Since the height H of the swath printed by each nozzle is one character high, each character may be printed entirely by a single nozzle so the close tolerance nozzle-to-nozzle interface printing, commonly referred as switching, is not required. For multi-font and proportional spacing capability, the printing bar 1 may be moved by thecontroller 27 beyond its normal side-to-side movement to overscan by an amount equal to the maximum desired character width. Thus, when the characters for a given line happens to fall on the interface between swaths, the controller causes the printing bar to overscan and print the entire character. The droplets from the adjacent nozzles normally scheduled for that portion of the recording medium are sent to the gutter by the controller to prevent overlapping printing when the oversized fonts are encountered. With this overscanning capability, different fonts, including those with proportionally spaced characters, may be printed without the critical nozzle-to-nozzle stitching accuracy that would be required, if some characters were printed in segments by each of two adjacent nozzles.

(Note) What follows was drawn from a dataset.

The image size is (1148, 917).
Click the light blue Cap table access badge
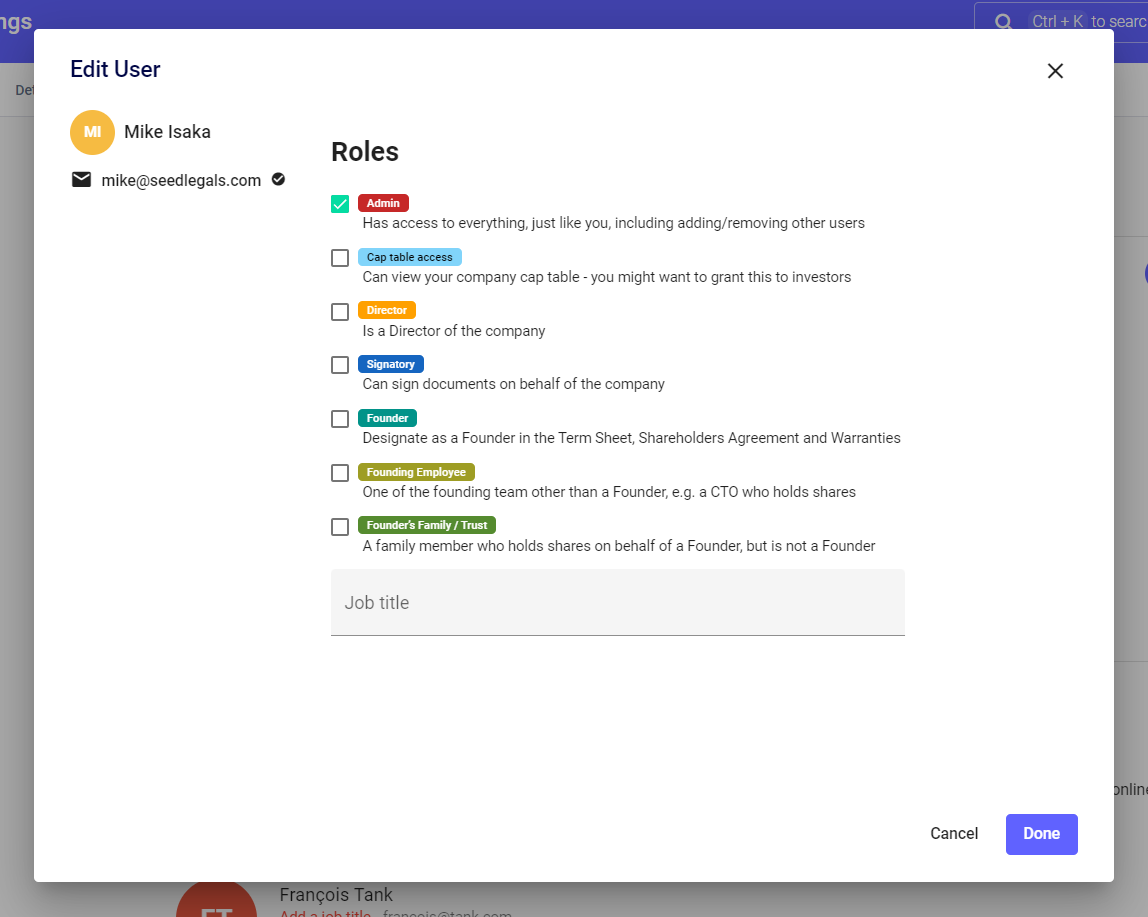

In recapitulation, the present invention utilizes an ink jet printer having an oscillating, multi-nozzle printing bar to print on a recording medium, such as paper. The recording medium moves at a constant velocity and through the ink jet printer in a single-pass, straight-through path of travel. The ink printer is the type having continuous streams of droplets issue from each nozzle and the droplets not to be placed on the recording medium are directed to a gutter for recirculation to the ink supply reservoir. The ink droplets are charged by charging electrodes in accordance with data signals from a controller to place the appropriate charge on each droplet for deflection by the electrostatic field as the droplets pass therethrough on the way towards the recording medium. The droplets are accurately placed in specific locations on the recording medium or directed to the gutter. The controller adjusts the voltage applied to the charging electrodes to compensate for electrostatic and aerodynamic effects in accordance with prior art techniques, but also further compensates for the constantly moving recording medium. The deflection of the ink droplets by the deflection electrodes is vertically or in the direction of the movement of the recording medium and for the number of droplets required to produce a column of droplets or pixels having a height equal to the largest character to be printed. The combination of oscillation of the printing bar in a direction perpendicular to that of the direction of movement of the recording medium and the constant velocity movement of the recording medium, allows the printing bar to print swaths parallel to the printing bar all the way across the full width of the recording medium having a height of one character. This enables a character to be entirely printed by one nozzle without the tight stitching tolerances required of some prior devices. To enable the inventive printing process and apparatus to have multi-font or proportional spacing capability, the controller overscans the printing bar so that any font falling between the swaths produced by adjacent nozzles may be printed by a one of the selected nozzles. The controller prevents overlapping printing by adjacent nozzles when overscanning is required.
Many modifications and variations are apparent from the foregoing description of the invention and all such modifications and variations are intended to be within the scope of the present invention.